I wouldn’t want to give up the many hours I’ve spent in silence reading poetry.  Some of the most profound experiences I’ve had with any art were had when I was reading alone, in my own study, in a quiet house.  This has been an essential part of my life for over four decades, and I can’t imagine wanting a life devoid of this great pleasure.

I also wouldn’t want to give up the experience of hearing Stanley Kunitz, nearing 100, give a reading in the main tent at the Dodge Festival that was followed by 2,000 people rising to their feet for the longest standing ovation I have ever seen.

These experiences aren’t mutually exclusive, and one isn’t had at the expense of the other.  Listening to a favorite piece of music on a good set of headphones can wash away a stressful day and refresh and reinvigorate us.  No one would therefore suggest we shouldn’t attend live concerts.  Likewise, no one would insist that we should only listen to live music.  I’ve been listening to Paul Simon’s songs on records and then CDs all my life, often alone.  This doesn’t replace the experience of hearing 65,000 people sing “The Sounds of Silence” when he and Art Garfunkel performed in the Meadowlands.  The private immersion enhanced the public sharing and this is true for poems.

Why make demands on poetry we wouldn’t make on other arts?  I heard the Harlem Quartet play Wynton Marsalis’ “At the Octoroon Balls” only once in concert.  Like any listener, there were passages when I was more or less attentive, or when the facial expression of the cellist distracted me from what the violinist was playing.  You can only absorb so much at a single hearing.  So I bought the CD.  Listening to the recording repeatedly at my leisure, I’ve heard nuances and layers and connections I missed at that first hearing.  Yet, driving in my car while it’s playing is an entirely different experience from sharing that listening with other audience members, witnessing the musicians’ connection to the music and to each other as they were playing, and from hearing the vibrato of the strings come alive in the air.

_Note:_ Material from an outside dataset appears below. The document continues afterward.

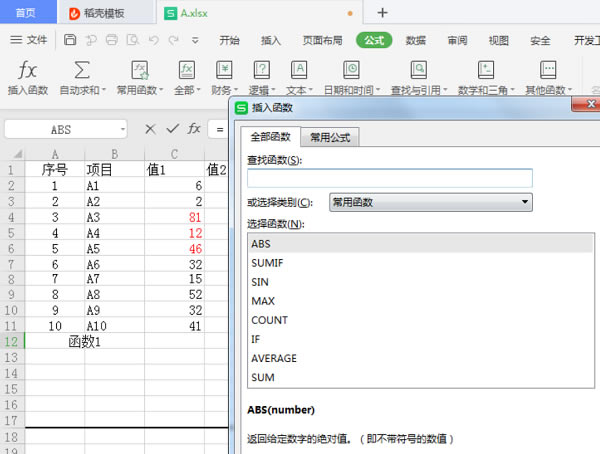
Task: Select SUMIF in the function list
Action: [x=268, y=263]
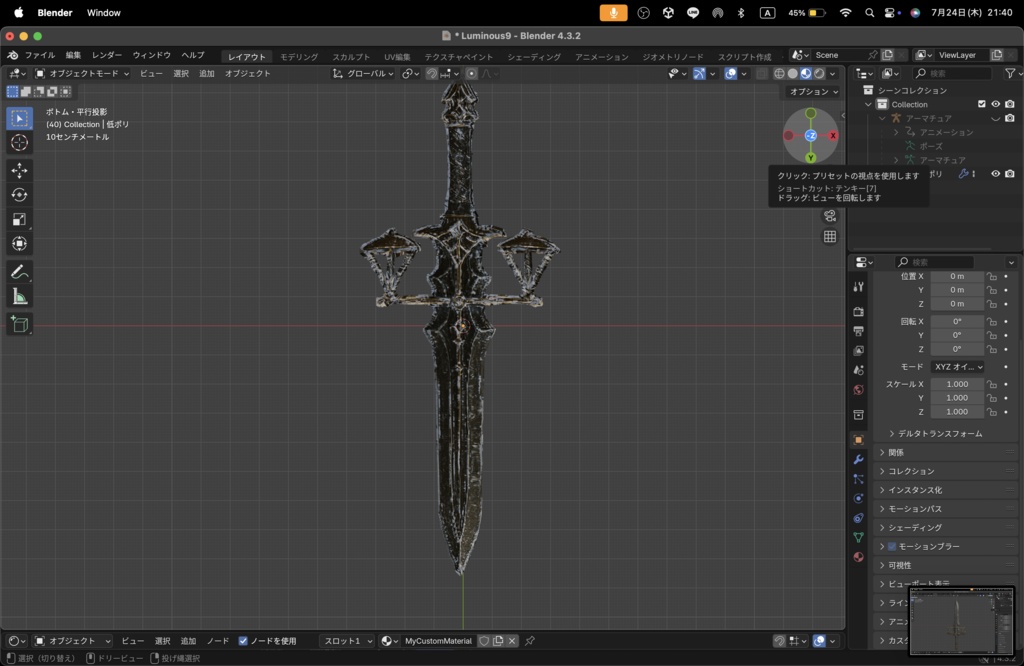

A studio recording is as close to perfection as possible.  There are no sounds of people coughing or sneezing, turning over the pages of the program, or shifting in their chairs.  But there is also no shared experience, no sense that what’s happening in this place is happening right now, can never be duplicated, and that anything can happen.

Which takes us back to Shakespeare.  Some people were outraged by a recent production of A Midsummer’s Night’s Dream that used hip-hop and modern dance, insisting the play had been ruined.  What they meant was that the production did not honor their idea of how the play should be performed.  Nothing can replace the pleasure of imagining that idealized performance as we read Shakespeare, but nothing can replace seeing a great performance, either.  We may prefer one production over another, and there are bad productions of the plays just as there are bad poems and bad poetry readings.  But history has shown that no single production can ruin A Midsummer Night’s Dream; dozens if not hundreds of productions are done every year.  And no single performance or event can ruin poetry.  It will survive.